• WHAT YOU SHOULD DO:
Please repeat every entry exactly as given, apart from dropping the images.

INFORMATION SUPPLIED below:

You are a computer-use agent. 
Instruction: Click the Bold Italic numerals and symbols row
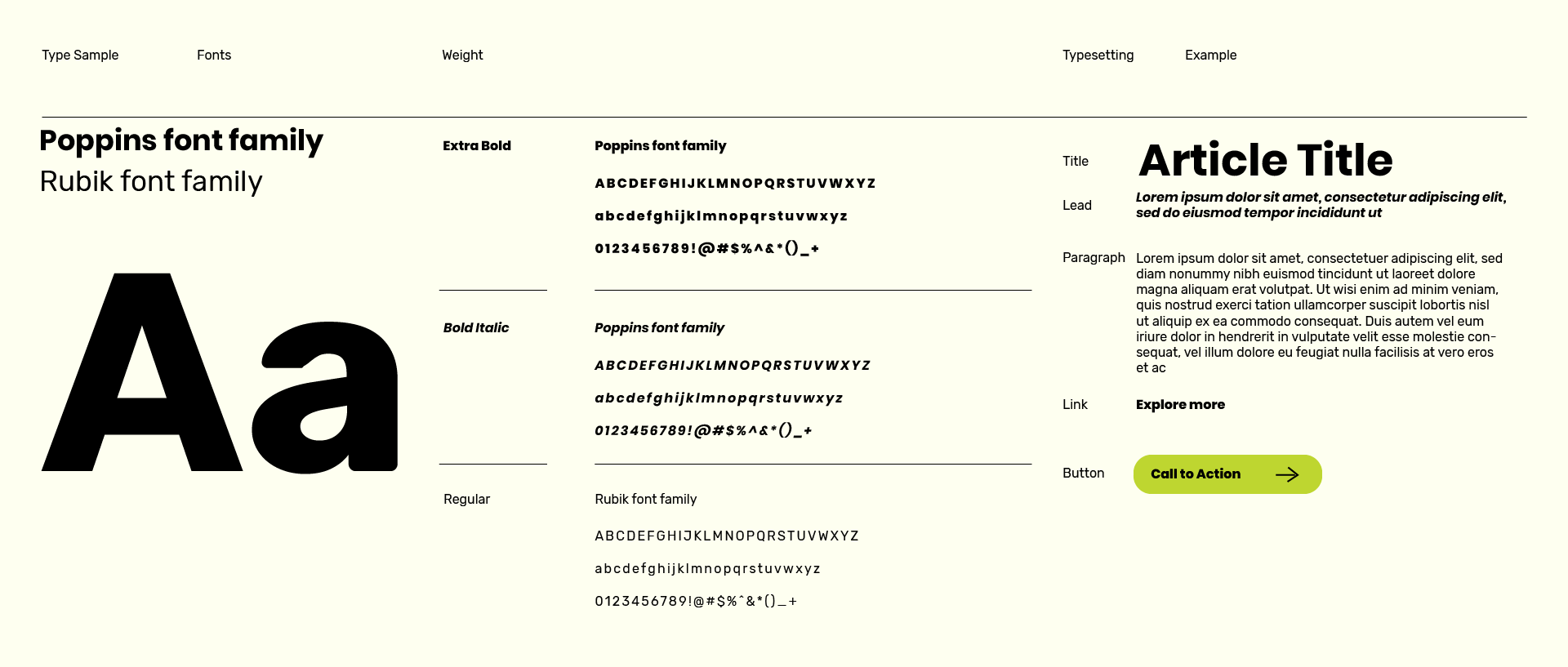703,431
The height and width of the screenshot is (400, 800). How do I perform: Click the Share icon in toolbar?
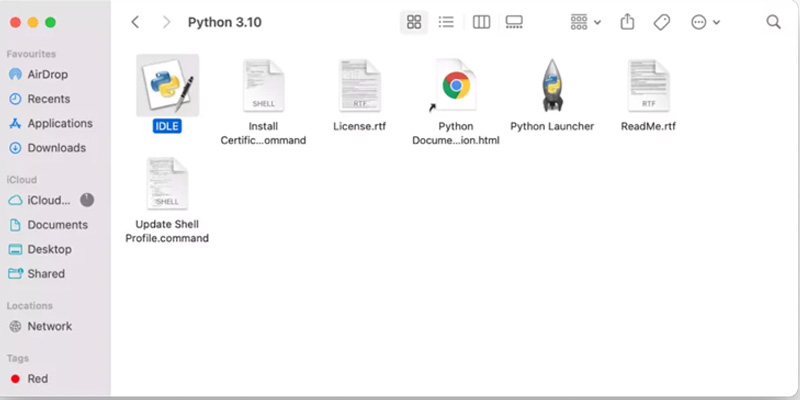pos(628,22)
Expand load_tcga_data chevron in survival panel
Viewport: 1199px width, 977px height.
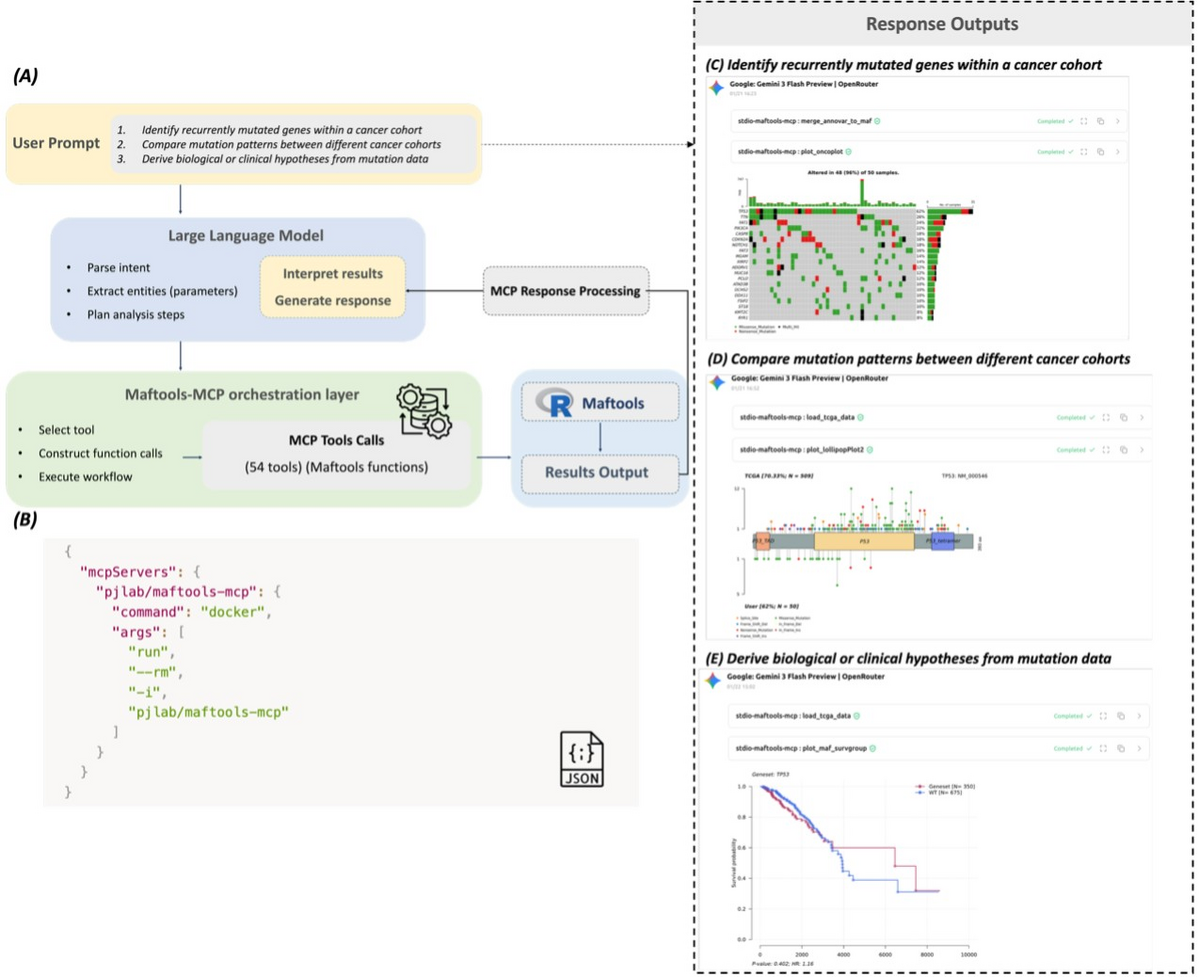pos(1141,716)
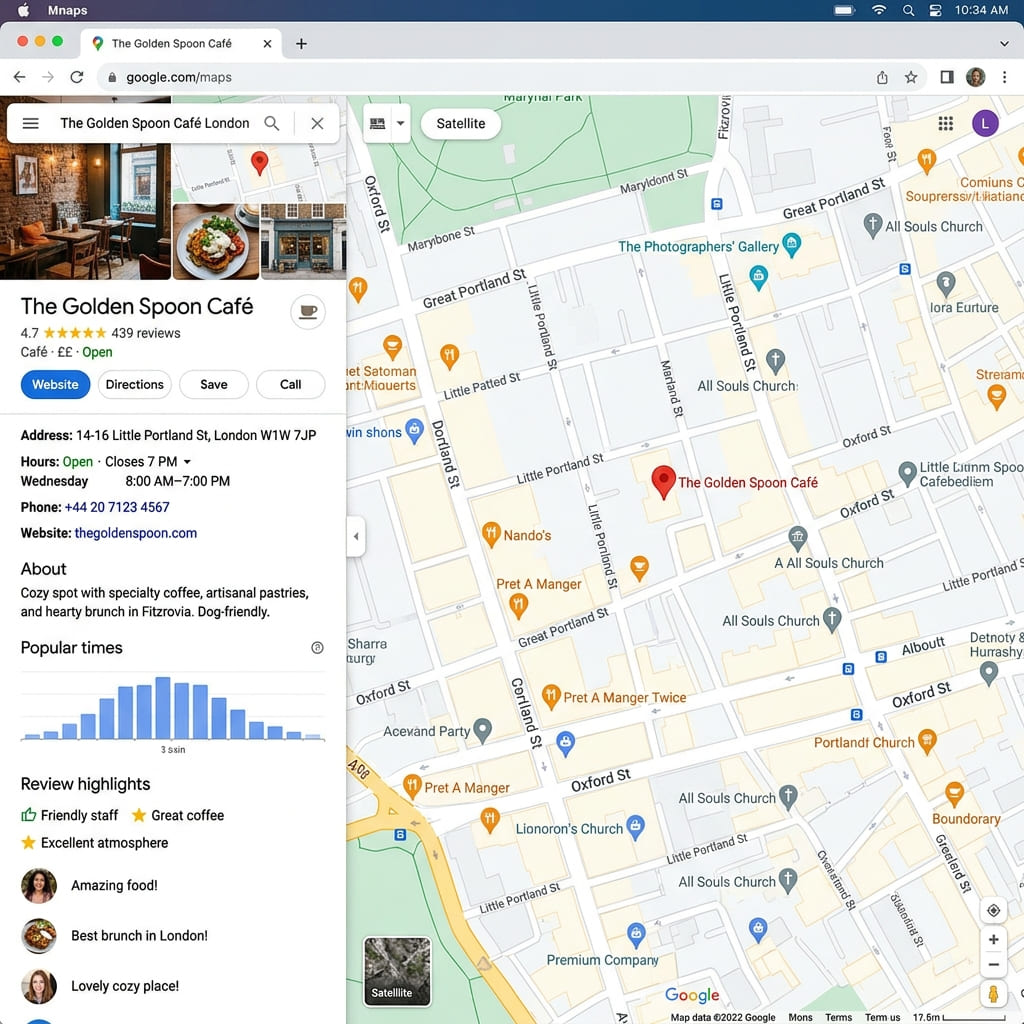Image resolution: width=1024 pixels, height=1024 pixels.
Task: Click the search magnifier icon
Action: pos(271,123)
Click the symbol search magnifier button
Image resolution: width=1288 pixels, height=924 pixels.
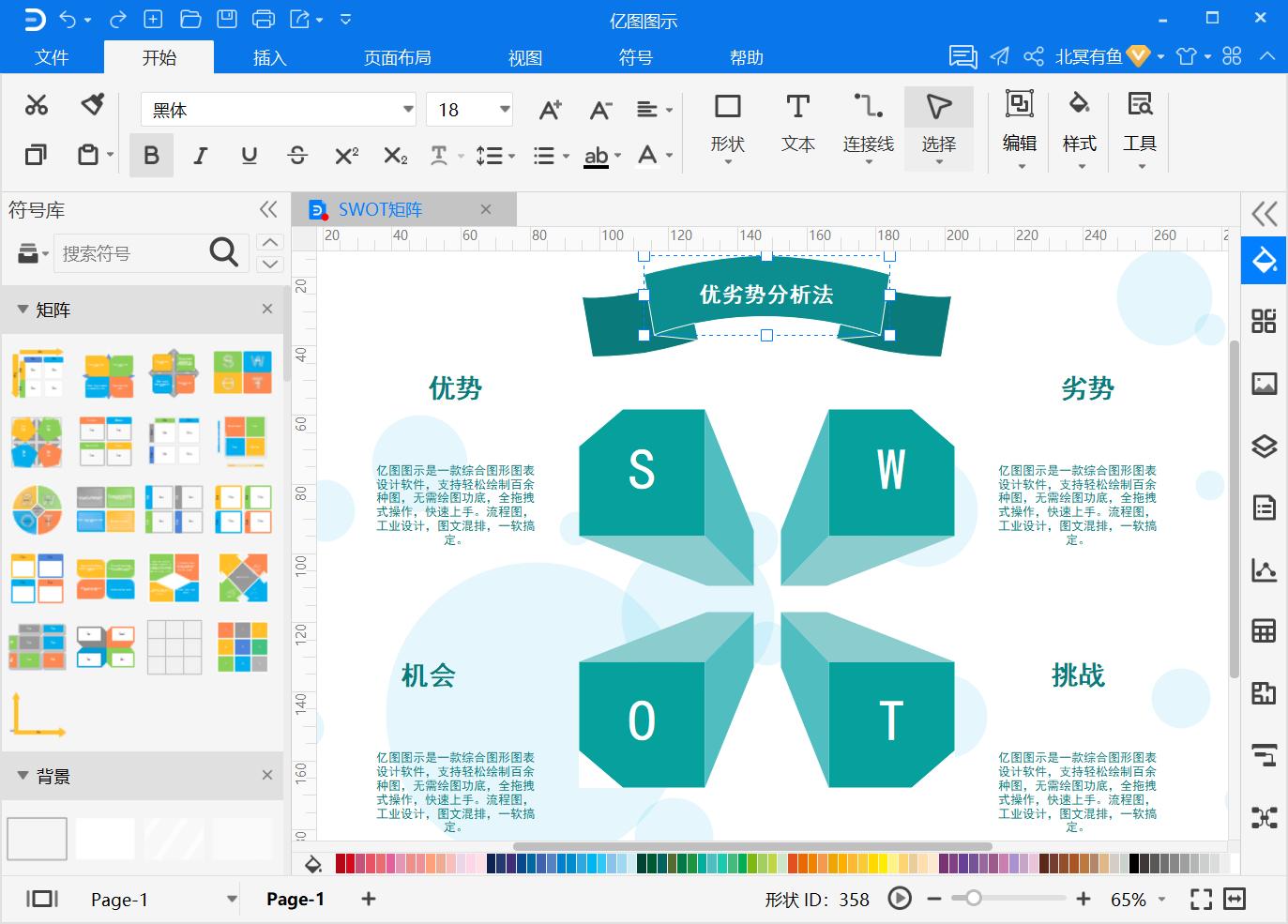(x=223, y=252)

End of INFORMATION SUPPLIED.

• ANSWER BOX:
You are a computer-use agent. 
Instruction: Click the Bold Italic numerals and symbols row
703,431
The height and width of the screenshot is (400, 800). How do I perform: Click the Share icon in toolbar?
pos(628,22)
Expand load_tcga_data chevron in survival panel
Viewport: 1199px width, 977px height.
pos(1141,716)
Image resolution: width=1024 pixels, height=1024 pixels.
Task: Click the search magnifier icon
Action: pos(271,123)
Click the symbol search magnifier button
Image resolution: width=1288 pixels, height=924 pixels.
(x=223, y=252)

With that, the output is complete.